Vorgegebener Text –
_ _ _ _ _
Inschriftenkatalog: Stadt Baden-Baden und Landkreis Rastatt
Katalogartikel in chronologischer Reihenfolge.
DI 78: Stadt Baden-Baden und Landkreis Rastatt (2009)
Nr. 436 Baden-Baden-Lichtental, Kloster Lichtenthal, Klosterkirche 1606
Beschreibung
Kanzel. Ursprünglich an der südlichen Langhauswand, eingebunden in den Aufgang zum Nonnenchor.1 Im Jahre 1946 wurde der seit unbestimmter Zeit im Fußboden verborgene Kanzelfuß freigelegt.2 1947 erhielt die Kanzel durch Kunstmaler C. F. W. Schleh eine neue farbige Fassung.3 1948 versetzte man sie nach Osten unter den letzten südlichen Gewölbeanfänger vor dem Chorschluß.4 Hier geriet der Kanzelfuß infolge der Verbreiterung der Chorstufen nach dem Zweiten Vatikanischen Konzil von 1965 erneut unter Bodenniveau.5 Sandstein, polychrom gefaßt. Die Außenseiten des polygonalen Kanzelkorbs sind mit reliefiertem, heute vergoldetem Beschlagwerk vor rotem Hintergrund verziert. Auf dem nordwestlichen Korbfeld unter einem Rundbogen die ebenfalls reliefierte Figur des hl. Bernhard von Clairvaux im Ordenshabit. In der Rechten hält er ein Buch, in der Linken den Abtsstab. Rechts neben seinen Füßen ein von einem Abtsstab hinterlegter Wappenschild. Auf der unteren, breiter ausgeführten Rahmenleiste der Bildtitel und die Jahreszahl (A), die durch das Stz. nr. 59 auf einem in das Bildfeld hineinragenden Vorsprung unterbrochen wird. Den Zugang zum Kanzelkorb ermöglicht eine von Osten herangeführte Treppe, deren parallel zur Wand verlaufendes Geländer beschlagwerkartig durchbrochen ist. Auf der östlichen Stirnseite des Handlaufes die Meistersignatur (B), darunter nochmals das Stz. nr. 59. Sämtliche Inschriften eingemeißelt und (A) golden nachgezogen.
Maße: H. 90 (A), 115 (B), B. 50 (A), 18 (B),6 Bu. 5 (A), 3 (B), Zi. 2,5 cm.
Schriftart(en): Kapitalis.
- A
· 1 · 6 · ·a) 0 · 6 · / · S(ANCTVS) · BERNHARDVS
- B
THOMAb) / KÖNIGc)
Hl. Bernhard von Clairvaux (Zisterzienserorden). |
Textkritischer Apparat
- Vor dem Zifferntrenner das Stz.
- So für THOMAS.
- Das N retrograd, das I mit i-Punkt.
Anmerkungen
- Vgl. Stober, Denkmalpflege 146 (Abb. 13); Stober, Baugeschichte 98 (Abb. 2).
- Vgl. KA Lichtenthal o. Sig., Bauer, Baugeschichte, fol. 7r.
- Vgl. KA Lichtenthal o. Sig., Bauer, Inventar, Bd. 1: Klosterkirche mit Ausstattung, fol. 42r.
_ _ _ _ _
Gesammeltes Material –
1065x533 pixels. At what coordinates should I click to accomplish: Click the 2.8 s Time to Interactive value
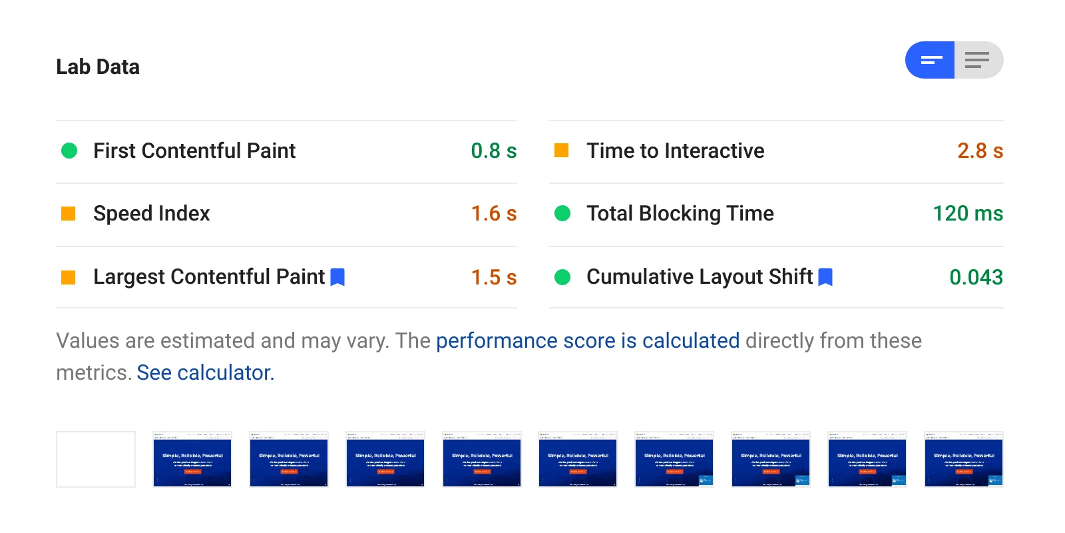(980, 151)
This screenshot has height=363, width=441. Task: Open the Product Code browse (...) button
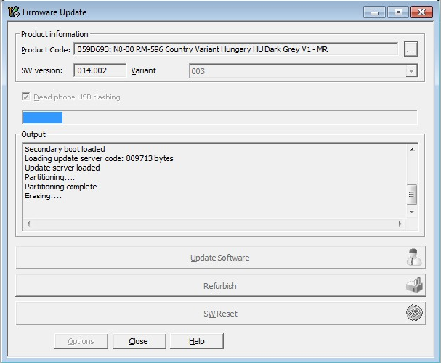click(410, 49)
_ _ _ _ _
Auszuführende Aufgabe – Kopiere aus dem Katalogeintrag zur Kanzel wortgetreu die Stelle von „Hl. Bernhard von Clairvaux (Zisterzienserorden).“ bis „Baugeschichte, fol. 7r.“. Stütze dich allein auf den Katalogeintrag zur Kanzel.

Fertige Antwort –
Hl. Bernhard von Clairvaux (Zisterzienserorden). |
Textkritischer Apparat
- Vor dem Zifferntrenner das Stz.
- So für THOMAS.
- Das N retrograd, das I mit i-Punkt.
Anmerkungen
- Vgl. Stober, Denkmalpflege 146 (Abb. 13); Stober, Baugeschichte 98 (Abb. 2).
- Vgl. KA Lichtenthal o. Sig., Bauer, Baugeschichte, fol. 7r.